Valiler, bürokratlar emir kulu. Sen Allahın kulusun. Seçtiğin vekiller, senden önce şirketleri düşünür. Doğanın korunmasından ziyade çıkacak altın gümüş miktarı önceliğidir. Kesilen ağaçları görmez. Bir de “Uşak’a yeni konut kazandırdım” diye kendine pay çıkarır.

Bugünü düşünür, ev sahibi ml sahibi olacağım diye doğanın yok olmasına göz yumarsan, yarın çocukların cennette değil, senin vurdumduymazlığın yüzünden cehennemde yaşayacaktır. Cehennemde yaşamak için mala paraya gerek yoktur.

Bil istedim.

AL SANA BİR ÇEVRE FELAKETİ DAHA

Banaz İlçesinde; Ayrancı, Baltalı, Derbent, Güllüçam

Merkez ilçede: Ciğerdede, Çevreköy (Akse Mah.), Kalfa

Mahalle ve köylerinde bulunan jeotermal enerjinin çıkarılması için 28 Temmuz Salı günü saat 14.00 de Öz Merkezde ihale yapılacakmış.

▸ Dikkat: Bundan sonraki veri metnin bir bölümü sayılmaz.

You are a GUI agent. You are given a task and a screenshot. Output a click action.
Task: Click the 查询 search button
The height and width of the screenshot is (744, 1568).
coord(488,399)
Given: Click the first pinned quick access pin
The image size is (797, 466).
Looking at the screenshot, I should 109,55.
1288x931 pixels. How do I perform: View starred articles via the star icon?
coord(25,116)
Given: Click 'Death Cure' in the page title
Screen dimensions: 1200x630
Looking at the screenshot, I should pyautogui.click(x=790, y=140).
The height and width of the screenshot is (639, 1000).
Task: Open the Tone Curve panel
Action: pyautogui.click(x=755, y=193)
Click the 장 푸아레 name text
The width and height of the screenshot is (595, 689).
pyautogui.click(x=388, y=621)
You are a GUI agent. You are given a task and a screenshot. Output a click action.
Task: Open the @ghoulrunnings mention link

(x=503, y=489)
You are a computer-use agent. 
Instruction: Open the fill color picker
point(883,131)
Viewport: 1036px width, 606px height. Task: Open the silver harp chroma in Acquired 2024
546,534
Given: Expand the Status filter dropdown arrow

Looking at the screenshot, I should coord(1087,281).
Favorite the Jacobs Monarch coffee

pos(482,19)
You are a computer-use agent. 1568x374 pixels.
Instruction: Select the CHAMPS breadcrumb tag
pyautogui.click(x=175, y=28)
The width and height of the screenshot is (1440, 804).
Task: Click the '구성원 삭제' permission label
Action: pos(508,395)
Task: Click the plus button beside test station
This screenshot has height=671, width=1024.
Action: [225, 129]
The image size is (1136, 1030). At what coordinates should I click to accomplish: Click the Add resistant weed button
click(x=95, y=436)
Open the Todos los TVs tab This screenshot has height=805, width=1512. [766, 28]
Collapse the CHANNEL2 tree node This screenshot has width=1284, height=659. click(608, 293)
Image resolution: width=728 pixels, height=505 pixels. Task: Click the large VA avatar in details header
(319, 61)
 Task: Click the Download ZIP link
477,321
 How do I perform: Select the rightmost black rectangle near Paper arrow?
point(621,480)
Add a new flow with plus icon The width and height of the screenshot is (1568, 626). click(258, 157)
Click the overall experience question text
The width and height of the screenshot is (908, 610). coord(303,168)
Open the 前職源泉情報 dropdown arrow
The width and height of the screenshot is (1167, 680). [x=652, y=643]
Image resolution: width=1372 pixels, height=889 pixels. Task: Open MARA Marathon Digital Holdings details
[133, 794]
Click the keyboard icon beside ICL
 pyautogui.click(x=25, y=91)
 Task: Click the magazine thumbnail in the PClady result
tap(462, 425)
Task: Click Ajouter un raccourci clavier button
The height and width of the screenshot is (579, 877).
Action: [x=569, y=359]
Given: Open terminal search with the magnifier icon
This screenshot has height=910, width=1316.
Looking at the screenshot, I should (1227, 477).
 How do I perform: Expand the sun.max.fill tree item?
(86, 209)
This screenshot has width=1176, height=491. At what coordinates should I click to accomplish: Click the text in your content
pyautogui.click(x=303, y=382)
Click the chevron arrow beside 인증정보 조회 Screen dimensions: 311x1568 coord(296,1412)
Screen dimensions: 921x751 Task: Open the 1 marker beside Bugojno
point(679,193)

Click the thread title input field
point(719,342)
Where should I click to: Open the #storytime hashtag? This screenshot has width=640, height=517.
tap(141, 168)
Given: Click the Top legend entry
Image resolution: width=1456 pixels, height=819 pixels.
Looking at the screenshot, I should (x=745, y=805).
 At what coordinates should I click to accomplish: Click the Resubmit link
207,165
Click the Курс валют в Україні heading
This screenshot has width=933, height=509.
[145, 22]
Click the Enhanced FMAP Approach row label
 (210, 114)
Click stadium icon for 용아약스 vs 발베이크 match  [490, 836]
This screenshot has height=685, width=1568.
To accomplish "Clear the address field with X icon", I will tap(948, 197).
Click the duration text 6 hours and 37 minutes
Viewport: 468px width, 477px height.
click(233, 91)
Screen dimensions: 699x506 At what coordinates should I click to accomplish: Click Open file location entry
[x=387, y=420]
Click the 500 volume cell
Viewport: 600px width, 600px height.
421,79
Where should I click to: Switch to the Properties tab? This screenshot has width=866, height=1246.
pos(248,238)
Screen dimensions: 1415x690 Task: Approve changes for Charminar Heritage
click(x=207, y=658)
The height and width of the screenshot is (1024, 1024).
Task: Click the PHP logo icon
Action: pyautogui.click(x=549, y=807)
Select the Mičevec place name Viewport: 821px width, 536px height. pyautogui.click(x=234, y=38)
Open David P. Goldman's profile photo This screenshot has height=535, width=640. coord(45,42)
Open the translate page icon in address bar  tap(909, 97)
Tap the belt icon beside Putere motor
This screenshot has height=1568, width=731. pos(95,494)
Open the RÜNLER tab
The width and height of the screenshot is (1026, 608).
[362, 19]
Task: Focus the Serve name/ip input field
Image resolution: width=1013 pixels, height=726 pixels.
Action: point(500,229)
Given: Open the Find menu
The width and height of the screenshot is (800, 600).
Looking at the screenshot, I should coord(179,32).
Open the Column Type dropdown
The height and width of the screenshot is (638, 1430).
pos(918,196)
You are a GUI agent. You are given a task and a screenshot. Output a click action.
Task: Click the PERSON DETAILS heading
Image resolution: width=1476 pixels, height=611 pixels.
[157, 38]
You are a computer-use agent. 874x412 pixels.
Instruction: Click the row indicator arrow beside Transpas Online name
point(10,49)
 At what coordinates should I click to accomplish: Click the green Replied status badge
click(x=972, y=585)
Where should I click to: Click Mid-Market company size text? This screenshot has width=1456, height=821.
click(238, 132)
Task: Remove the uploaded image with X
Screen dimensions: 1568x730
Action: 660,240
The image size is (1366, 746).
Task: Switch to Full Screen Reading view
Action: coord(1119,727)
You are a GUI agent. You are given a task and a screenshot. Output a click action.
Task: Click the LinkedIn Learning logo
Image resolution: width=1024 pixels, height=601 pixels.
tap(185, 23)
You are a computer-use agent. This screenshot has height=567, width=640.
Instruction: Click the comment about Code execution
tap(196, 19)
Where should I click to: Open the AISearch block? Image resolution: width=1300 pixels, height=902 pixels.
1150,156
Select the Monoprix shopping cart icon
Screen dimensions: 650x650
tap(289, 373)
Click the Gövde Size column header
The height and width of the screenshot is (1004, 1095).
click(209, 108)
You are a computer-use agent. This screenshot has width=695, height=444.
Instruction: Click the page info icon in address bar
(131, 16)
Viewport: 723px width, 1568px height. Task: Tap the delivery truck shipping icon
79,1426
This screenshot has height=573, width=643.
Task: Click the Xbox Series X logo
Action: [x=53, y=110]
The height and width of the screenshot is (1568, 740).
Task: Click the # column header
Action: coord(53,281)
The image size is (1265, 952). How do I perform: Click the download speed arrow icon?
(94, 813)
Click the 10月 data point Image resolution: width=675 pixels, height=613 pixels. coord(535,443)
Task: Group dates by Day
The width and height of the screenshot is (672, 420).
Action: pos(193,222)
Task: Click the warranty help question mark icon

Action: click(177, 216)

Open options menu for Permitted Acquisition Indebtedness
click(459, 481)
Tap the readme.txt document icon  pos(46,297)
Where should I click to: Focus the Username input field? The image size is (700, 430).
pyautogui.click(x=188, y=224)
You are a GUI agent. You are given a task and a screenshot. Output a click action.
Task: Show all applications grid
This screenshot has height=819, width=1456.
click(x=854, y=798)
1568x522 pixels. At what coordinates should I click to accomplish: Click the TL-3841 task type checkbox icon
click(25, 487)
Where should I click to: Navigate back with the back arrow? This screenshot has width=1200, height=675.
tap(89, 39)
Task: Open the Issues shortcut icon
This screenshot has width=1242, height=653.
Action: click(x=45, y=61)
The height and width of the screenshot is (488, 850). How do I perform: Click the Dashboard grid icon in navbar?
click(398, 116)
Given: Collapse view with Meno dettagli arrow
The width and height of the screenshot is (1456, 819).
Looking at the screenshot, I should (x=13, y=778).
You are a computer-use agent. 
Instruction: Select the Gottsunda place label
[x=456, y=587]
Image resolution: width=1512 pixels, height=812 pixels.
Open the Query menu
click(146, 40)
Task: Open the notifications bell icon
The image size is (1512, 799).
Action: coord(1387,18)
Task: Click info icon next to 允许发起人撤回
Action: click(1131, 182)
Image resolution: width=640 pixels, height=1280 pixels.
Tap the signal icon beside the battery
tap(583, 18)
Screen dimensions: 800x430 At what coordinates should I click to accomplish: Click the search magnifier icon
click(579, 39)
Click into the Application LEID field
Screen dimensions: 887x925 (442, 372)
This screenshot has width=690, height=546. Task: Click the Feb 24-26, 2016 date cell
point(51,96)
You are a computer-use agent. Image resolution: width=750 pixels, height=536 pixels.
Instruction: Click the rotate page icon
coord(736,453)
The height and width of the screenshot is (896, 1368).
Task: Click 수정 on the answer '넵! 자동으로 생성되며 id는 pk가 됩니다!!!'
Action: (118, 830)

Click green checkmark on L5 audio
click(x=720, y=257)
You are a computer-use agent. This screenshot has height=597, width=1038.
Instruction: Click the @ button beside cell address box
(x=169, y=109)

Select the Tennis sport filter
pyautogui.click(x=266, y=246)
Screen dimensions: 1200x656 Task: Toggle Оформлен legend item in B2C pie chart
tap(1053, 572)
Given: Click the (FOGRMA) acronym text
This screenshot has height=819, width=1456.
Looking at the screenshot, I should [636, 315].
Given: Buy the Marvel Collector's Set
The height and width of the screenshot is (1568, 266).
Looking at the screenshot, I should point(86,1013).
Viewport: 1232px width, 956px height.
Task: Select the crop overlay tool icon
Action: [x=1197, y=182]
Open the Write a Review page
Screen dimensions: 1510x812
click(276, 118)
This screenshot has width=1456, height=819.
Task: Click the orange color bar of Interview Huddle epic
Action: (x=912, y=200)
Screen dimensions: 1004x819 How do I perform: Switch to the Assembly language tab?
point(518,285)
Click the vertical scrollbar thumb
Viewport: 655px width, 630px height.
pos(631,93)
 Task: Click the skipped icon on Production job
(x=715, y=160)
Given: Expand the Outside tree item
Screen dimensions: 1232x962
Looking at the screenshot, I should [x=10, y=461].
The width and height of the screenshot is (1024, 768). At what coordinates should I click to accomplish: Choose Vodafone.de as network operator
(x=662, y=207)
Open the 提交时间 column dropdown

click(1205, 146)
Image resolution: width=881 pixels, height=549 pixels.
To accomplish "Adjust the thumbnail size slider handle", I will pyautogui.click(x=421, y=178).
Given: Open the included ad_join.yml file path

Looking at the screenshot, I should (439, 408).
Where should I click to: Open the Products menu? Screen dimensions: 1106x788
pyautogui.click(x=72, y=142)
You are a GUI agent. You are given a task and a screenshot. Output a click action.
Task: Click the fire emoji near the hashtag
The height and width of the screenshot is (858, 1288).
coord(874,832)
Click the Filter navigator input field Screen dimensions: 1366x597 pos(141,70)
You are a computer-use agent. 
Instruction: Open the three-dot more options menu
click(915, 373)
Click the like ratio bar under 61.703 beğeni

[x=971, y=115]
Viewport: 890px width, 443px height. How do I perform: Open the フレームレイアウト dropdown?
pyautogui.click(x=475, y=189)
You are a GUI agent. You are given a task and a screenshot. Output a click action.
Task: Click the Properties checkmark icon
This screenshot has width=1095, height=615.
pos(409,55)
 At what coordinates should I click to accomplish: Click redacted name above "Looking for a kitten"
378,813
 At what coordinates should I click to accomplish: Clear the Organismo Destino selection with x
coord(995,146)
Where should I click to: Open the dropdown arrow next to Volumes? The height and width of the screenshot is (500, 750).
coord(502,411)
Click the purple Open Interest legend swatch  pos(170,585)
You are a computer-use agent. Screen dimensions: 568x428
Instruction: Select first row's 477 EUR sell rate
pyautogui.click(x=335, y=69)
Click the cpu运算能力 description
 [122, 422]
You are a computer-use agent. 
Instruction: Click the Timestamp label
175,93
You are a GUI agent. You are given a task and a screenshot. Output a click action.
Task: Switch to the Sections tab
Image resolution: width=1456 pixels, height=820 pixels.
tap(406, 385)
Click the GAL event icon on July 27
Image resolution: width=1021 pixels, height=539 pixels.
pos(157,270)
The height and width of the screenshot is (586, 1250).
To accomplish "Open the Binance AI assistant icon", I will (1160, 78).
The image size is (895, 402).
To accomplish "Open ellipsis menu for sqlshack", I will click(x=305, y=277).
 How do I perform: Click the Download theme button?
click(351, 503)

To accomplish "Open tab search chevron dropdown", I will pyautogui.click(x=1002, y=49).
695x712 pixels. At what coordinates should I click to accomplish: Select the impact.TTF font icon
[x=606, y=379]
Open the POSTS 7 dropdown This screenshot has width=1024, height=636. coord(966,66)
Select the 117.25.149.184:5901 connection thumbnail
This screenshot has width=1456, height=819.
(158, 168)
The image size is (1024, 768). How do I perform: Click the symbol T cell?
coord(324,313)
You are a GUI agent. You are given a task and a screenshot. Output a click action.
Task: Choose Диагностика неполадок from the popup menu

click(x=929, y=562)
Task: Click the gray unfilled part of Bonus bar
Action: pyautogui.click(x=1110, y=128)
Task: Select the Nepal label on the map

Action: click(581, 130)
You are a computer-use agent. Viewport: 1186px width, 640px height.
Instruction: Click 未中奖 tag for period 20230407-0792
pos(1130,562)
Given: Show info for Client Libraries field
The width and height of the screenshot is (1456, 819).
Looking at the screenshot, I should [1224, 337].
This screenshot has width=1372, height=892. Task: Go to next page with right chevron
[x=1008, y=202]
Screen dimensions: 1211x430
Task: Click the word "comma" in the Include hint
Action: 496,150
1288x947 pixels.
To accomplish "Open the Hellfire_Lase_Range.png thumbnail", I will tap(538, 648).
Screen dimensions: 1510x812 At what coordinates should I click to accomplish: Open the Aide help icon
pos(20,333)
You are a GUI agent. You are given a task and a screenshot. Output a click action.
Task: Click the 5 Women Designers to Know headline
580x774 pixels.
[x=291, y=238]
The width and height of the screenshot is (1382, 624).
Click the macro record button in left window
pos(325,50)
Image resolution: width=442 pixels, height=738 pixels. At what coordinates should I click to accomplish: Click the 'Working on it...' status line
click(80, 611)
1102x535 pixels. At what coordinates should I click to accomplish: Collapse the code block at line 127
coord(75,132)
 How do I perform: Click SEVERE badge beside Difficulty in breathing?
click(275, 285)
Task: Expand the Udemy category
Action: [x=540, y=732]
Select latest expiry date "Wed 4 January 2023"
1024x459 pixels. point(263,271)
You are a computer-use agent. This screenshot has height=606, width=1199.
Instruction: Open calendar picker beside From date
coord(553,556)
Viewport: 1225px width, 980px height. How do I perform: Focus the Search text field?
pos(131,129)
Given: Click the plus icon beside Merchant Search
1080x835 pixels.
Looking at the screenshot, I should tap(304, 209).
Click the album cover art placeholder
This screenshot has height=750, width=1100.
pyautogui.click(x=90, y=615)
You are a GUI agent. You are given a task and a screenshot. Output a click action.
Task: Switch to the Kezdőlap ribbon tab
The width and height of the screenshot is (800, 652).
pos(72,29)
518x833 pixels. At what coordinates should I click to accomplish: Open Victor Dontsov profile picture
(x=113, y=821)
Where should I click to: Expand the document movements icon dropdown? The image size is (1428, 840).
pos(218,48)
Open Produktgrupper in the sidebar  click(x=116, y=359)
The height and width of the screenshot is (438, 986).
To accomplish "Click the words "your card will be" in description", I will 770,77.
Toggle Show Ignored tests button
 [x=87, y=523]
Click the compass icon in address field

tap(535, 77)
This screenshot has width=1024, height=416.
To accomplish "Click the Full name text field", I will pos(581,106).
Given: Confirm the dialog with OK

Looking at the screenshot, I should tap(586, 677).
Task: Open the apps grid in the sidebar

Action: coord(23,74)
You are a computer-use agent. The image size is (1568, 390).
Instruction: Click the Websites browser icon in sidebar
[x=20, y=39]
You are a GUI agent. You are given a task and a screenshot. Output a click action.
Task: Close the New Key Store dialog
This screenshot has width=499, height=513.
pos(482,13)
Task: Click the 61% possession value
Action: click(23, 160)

Aydın ve Denizli illerinde yıllardır jeotermal santralleri çalışıyor. Aydın’ın o ballı incirleri, yağlı zeytinleri neredeyse yok olma düzeyine gelmiş. Denizli ilinde özellikle jeotermal santrallerin yoğun olarak bulunduğu Sarayköy tarafında insanlar ne tarım yapabiliyor, ne de nefes alabiliyor.

Temiz ve yenilenebilir enerji olarak sunulan jeotermal enerjinin elde edilmesi sırasında yerin altından çıkan sülfürik asit, kükürt dioksit ve onlarca gaz, insanlarda başta solunum yolu ve kanser gibi birçok hastalıklara yol açarken, toprağa bırakılan ve zehirli mineraller bulunan suların geçtiği yerde ot bitmiyor.

Uşaklı dili ile anlatırsak; Uşak’a jeotermal santrali kurulursa bu Temmuz sıcağında ebenin damına ne biçim kar yağıyor görürsün.

Eyyy Okur!

Ben Salih Kılınç olarak, Uşak’ın yaşayacağı çevre felaketlerini önceden bildirmekten, sonra da bu felaket yaşanmasın diye koşturmaktan iyicene yoruldum ve usandım.

Bu memleket madem bizimse sende toplu konut alanında 5-6 bin ağacın kesilmesine seyirci kalma…

Çocukların ve torunlarının geleceği için o jeotermal santrallerinin dikilmesine göz yumma.

Yediğin ekmeğin buğdayı, meyvenin sebzenin fidanı toplu konut alanında yetişmez.

Ciğerlerine çektiğin havayı jeotermal santralleri değil, kesilecek ağaçlar üretir.